YOUR GOAL
Please render every line of the records below as a numbered list, leaving out the blank lines.

==================================================

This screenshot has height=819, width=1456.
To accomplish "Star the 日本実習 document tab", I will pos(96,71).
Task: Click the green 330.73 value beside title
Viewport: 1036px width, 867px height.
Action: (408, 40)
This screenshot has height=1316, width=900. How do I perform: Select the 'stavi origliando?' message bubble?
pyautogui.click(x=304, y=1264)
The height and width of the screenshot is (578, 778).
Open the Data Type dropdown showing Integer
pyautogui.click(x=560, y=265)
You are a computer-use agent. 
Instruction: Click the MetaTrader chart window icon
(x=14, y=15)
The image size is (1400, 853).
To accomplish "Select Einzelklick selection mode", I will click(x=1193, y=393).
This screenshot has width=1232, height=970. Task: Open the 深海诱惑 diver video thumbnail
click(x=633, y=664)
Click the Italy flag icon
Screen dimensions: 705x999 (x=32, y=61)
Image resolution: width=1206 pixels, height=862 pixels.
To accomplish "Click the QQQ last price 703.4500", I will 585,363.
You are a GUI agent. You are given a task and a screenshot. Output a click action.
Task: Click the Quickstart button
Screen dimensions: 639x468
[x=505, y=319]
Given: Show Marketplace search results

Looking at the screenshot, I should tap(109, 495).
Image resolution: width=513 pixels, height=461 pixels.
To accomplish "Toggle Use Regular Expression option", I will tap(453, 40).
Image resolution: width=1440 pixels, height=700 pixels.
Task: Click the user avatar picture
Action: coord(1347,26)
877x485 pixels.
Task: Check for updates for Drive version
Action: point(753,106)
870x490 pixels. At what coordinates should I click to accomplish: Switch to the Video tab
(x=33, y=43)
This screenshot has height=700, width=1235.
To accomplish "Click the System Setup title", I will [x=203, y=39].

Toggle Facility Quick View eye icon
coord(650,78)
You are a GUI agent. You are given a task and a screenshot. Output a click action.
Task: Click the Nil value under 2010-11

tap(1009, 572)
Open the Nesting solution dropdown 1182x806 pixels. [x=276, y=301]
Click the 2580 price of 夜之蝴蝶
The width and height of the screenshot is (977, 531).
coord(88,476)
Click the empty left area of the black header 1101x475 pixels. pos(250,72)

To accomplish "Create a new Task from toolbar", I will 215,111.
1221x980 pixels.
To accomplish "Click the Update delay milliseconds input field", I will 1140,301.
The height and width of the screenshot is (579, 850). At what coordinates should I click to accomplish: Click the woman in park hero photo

==================================================

FINAL RESULT
1. This screenshot has height=819, width=1456.
2. To accomplish "Star the 日本実習 document tab", I will pos(96,71).
3. Task: Click the green 330.73 value beside title
4. Viewport: 1036px width, 867px height.
5. Action: (408, 40)
6. This screenshot has height=1316, width=900. How do I perform: Select the 'stavi origliando?' message bubble?
7. pyautogui.click(x=304, y=1264)
8. The height and width of the screenshot is (578, 778).
9. Open the Data Type dropdown showing Integer
10. pyautogui.click(x=560, y=265)
11. You are a computer-use agent. 
12. Instruction: Click the MetaTrader chart window icon
13. (x=14, y=15)
14. The image size is (1400, 853).
15. To accomplish "Select Einzelklick selection mode", I will click(x=1193, y=393).
16. This screenshot has width=1232, height=970. Task: Open the 深海诱惑 diver video thumbnail
17. click(x=633, y=664)
18. Click the Italy flag icon
19. Screen dimensions: 705x999 (x=32, y=61)
20. Image resolution: width=1206 pixels, height=862 pixels.
21. To accomplish "Click the QQQ last price 703.4500", I will 585,363.
22. You are a GUI agent. You are given a task and a screenshot. Output a click action.
23. Task: Click the Quickstart button
24. Screen dimensions: 639x468
25. [x=505, y=319]
26. Given: Show Marketplace search results
27. Looking at the screenshot, I should tap(109, 495).
28. Image resolution: width=513 pixels, height=461 pixels.
29. To accomplish "Toggle Use Regular Expression option", I will tap(453, 40).
30. Image resolution: width=1440 pixels, height=700 pixels.
31. Task: Click the user avatar picture
32. Action: coord(1347,26)
33. 877x485 pixels.
34. Task: Check for updates for Drive version
35. Action: point(753,106)
36. 870x490 pixels. At what coordinates should I click to accomplish: Switch to the Video tab
37. (x=33, y=43)
38. This screenshot has height=700, width=1235.
39. To accomplish "Click the System Setup title", I will [x=203, y=39].
40. Toggle Facility Quick View eye icon
41. coord(650,78)
42. You are a GUI agent. You are given a task and a screenshot. Output a click action.
43. Task: Click the Nil value under 2010-11
44. tap(1009, 572)
45. Open the Nesting solution dropdown 1182x806 pixels. [x=276, y=301]
46. Click the 2580 price of 夜之蝴蝶
47. The width and height of the screenshot is (977, 531).
48. coord(88,476)
49. Click the empty left area of the black header 1101x475 pixels. pos(250,72)
50. To accomplish "Create a new Task from toolbar", I will 215,111.
51. 1221x980 pixels.
52. To accomplish "Click the Update delay milliseconds input field", I will 1140,301.
53. The height and width of the screenshot is (579, 850). At what coordinates should I click to accomplish: Click the woman in park hero photo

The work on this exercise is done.